◆ Records about locating elements on screens:

•••

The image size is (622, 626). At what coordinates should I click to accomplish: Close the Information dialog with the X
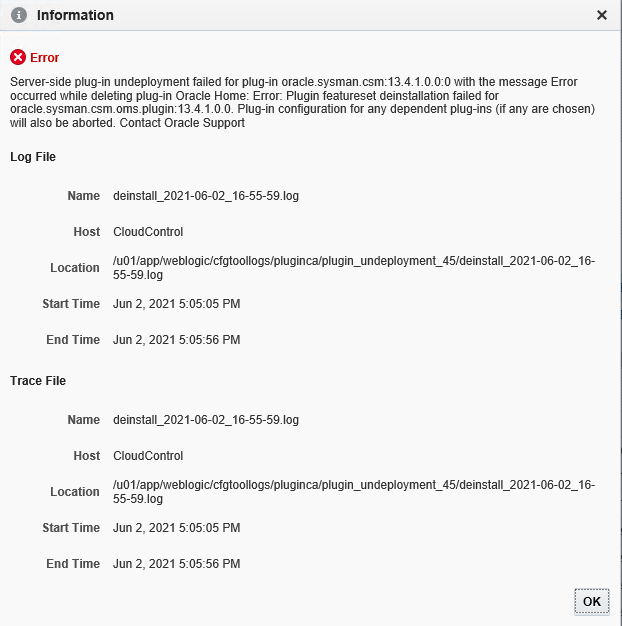tap(601, 15)
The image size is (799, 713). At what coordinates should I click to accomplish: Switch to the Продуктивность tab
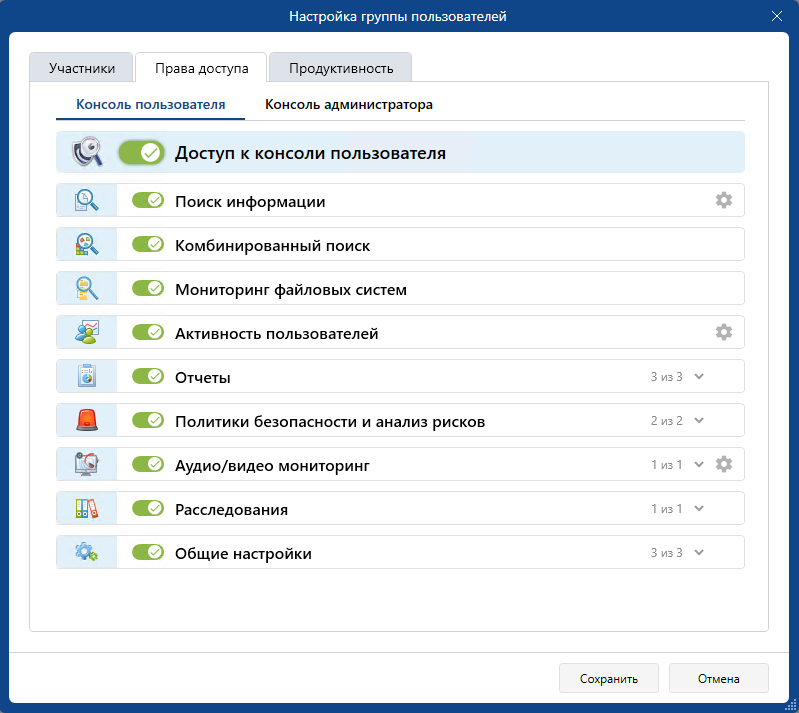(x=340, y=69)
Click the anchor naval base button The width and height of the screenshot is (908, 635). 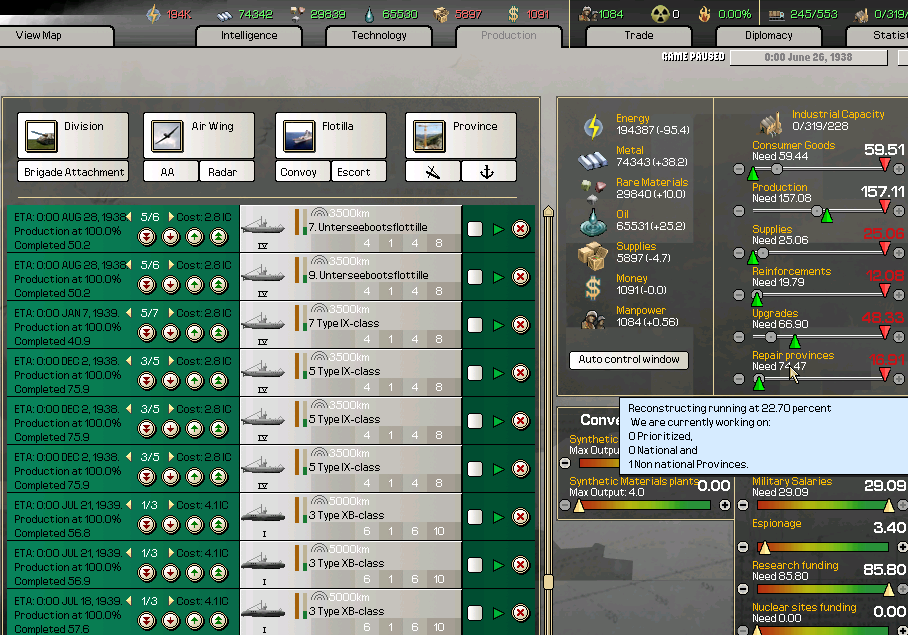click(489, 172)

•••

Please copy the items word for word, starting at the very beginning of the items and ending at the line that contains "(x=340, y=69)", with that line included. Leave the pictures out of your copy.

The image size is (622, 626). At what coordinates should I click to accomplish: Close the Information dialog with the X
tap(601, 15)
The image size is (799, 713). At what coordinates should I click to accomplish: Switch to the Продуктивность tab
(x=340, y=69)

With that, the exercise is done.